[Stored data entries]
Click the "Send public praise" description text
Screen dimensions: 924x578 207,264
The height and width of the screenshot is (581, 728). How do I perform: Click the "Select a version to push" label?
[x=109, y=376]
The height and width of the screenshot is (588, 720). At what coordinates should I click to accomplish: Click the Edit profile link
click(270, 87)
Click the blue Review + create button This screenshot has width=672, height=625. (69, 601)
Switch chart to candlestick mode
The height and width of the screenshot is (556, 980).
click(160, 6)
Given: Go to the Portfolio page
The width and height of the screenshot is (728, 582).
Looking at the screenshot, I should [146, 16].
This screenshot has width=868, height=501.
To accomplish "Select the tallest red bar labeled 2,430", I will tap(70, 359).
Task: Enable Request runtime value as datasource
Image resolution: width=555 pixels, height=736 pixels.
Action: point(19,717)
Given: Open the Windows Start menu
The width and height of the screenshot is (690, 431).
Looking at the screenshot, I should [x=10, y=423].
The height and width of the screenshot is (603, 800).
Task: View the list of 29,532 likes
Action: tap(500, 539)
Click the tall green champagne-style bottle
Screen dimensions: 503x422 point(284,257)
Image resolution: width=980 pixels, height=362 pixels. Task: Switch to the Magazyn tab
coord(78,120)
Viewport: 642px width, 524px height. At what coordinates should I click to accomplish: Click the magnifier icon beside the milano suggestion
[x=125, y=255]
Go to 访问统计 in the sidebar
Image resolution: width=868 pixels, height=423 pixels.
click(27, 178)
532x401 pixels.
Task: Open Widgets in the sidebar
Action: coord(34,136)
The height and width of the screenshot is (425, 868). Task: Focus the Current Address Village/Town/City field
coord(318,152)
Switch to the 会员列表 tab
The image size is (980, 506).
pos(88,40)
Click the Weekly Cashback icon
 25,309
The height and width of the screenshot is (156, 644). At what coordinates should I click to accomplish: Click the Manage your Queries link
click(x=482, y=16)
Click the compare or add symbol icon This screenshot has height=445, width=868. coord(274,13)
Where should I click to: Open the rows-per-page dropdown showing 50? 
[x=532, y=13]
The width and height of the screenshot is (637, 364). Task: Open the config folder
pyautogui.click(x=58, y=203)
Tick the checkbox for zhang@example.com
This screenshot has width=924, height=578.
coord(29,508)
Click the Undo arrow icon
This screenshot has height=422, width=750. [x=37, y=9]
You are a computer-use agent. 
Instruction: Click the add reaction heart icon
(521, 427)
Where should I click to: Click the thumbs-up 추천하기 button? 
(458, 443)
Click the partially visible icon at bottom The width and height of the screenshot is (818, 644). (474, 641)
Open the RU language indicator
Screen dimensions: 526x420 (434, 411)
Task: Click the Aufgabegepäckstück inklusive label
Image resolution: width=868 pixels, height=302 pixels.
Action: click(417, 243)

→ **What the exercise asks**:
Only the last part of the records is wanted. Repeat it exactly, beginning at the line containing "Image resolution: width=868 pixels, height=302" and ending at the final line.

→ **Task response**:
Image resolution: width=868 pixels, height=302 pixels.
Action: click(417, 243)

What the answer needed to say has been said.